Return all the entries below exactly as they were given.
——
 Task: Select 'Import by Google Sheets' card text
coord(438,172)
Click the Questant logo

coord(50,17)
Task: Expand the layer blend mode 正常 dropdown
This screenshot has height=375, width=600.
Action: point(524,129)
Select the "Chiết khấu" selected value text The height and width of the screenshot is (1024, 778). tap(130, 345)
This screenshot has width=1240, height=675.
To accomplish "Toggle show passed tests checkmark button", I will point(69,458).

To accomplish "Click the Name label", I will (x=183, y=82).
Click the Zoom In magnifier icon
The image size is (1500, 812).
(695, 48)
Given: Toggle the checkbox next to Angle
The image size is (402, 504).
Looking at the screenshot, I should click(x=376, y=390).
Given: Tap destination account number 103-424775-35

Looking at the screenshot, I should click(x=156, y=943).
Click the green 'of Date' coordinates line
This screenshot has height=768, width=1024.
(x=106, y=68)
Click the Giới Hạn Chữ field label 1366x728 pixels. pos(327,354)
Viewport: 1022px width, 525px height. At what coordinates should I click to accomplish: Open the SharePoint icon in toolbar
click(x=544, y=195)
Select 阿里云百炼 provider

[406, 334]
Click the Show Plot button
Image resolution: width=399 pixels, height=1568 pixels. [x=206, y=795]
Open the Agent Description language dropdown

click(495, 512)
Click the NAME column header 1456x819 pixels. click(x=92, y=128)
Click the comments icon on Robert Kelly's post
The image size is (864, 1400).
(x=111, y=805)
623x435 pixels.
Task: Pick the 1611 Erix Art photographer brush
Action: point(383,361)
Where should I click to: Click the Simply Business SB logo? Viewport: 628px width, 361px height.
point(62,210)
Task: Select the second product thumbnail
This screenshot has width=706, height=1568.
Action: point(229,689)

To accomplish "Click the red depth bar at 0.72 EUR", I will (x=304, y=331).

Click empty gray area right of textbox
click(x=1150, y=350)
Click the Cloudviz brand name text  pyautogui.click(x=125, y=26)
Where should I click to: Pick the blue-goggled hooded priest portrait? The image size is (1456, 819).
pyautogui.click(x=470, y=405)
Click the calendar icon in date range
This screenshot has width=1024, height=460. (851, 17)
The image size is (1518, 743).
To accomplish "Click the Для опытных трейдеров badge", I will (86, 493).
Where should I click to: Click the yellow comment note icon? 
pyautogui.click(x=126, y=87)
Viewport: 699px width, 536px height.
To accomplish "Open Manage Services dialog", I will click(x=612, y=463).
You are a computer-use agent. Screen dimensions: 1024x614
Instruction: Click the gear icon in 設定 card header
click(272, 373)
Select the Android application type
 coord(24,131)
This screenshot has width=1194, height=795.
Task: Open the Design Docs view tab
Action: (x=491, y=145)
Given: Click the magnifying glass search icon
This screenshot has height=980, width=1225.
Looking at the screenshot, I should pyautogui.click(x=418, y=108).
——
■ **Result below**
 Task: Select 'Import by Google Sheets' card text
coord(438,172)
Click the Questant logo

coord(50,17)
Task: Expand the layer blend mode 正常 dropdown
This screenshot has height=375, width=600.
Action: point(524,129)
Select the "Chiết khấu" selected value text The height and width of the screenshot is (1024, 778). tap(130, 345)
This screenshot has width=1240, height=675.
To accomplish "Toggle show passed tests checkmark button", I will point(69,458).

To accomplish "Click the Name label", I will (x=183, y=82).
Click the Zoom In magnifier icon
The image size is (1500, 812).
(695, 48)
Given: Toggle the checkbox next to Angle
The image size is (402, 504).
Looking at the screenshot, I should click(x=376, y=390).
Given: Tap destination account number 103-424775-35

Looking at the screenshot, I should click(x=156, y=943).
Click the green 'of Date' coordinates line
This screenshot has height=768, width=1024.
(x=106, y=68)
Click the Giới Hạn Chữ field label 1366x728 pixels. pos(327,354)
Viewport: 1022px width, 525px height. At what coordinates should I click to accomplish: Open the SharePoint icon in toolbar
click(x=544, y=195)
Select 阿里云百炼 provider

[406, 334]
Click the Show Plot button
Image resolution: width=399 pixels, height=1568 pixels. [x=206, y=795]
Open the Agent Description language dropdown

click(495, 512)
Click the NAME column header 1456x819 pixels. click(x=92, y=128)
Click the comments icon on Robert Kelly's post
The image size is (864, 1400).
(x=111, y=805)
623x435 pixels.
Task: Pick the 1611 Erix Art photographer brush
Action: point(383,361)
Where should I click to: Click the Simply Business SB logo? Viewport: 628px width, 361px height.
point(62,210)
Task: Select the second product thumbnail
This screenshot has width=706, height=1568.
Action: point(229,689)

To accomplish "Click the red depth bar at 0.72 EUR", I will (x=304, y=331).

Click empty gray area right of textbox
click(x=1150, y=350)
Click the Cloudviz brand name text  pyautogui.click(x=125, y=26)
Where should I click to: Pick the blue-goggled hooded priest portrait? The image size is (1456, 819).
pyautogui.click(x=470, y=405)
Click the calendar icon in date range
This screenshot has width=1024, height=460. (851, 17)
The image size is (1518, 743).
To accomplish "Click the Для опытных трейдеров badge", I will (86, 493).
Where should I click to: Click the yellow comment note icon? 
pyautogui.click(x=126, y=87)
Viewport: 699px width, 536px height.
To accomplish "Open Manage Services dialog", I will click(x=612, y=463).
You are a computer-use agent. Screen dimensions: 1024x614
Instruction: Click the gear icon in 設定 card header
click(272, 373)
Select the Android application type
 coord(24,131)
This screenshot has width=1194, height=795.
Task: Open the Design Docs view tab
Action: (x=491, y=145)
Given: Click the magnifying glass search icon
This screenshot has height=980, width=1225.
Looking at the screenshot, I should pyautogui.click(x=418, y=108).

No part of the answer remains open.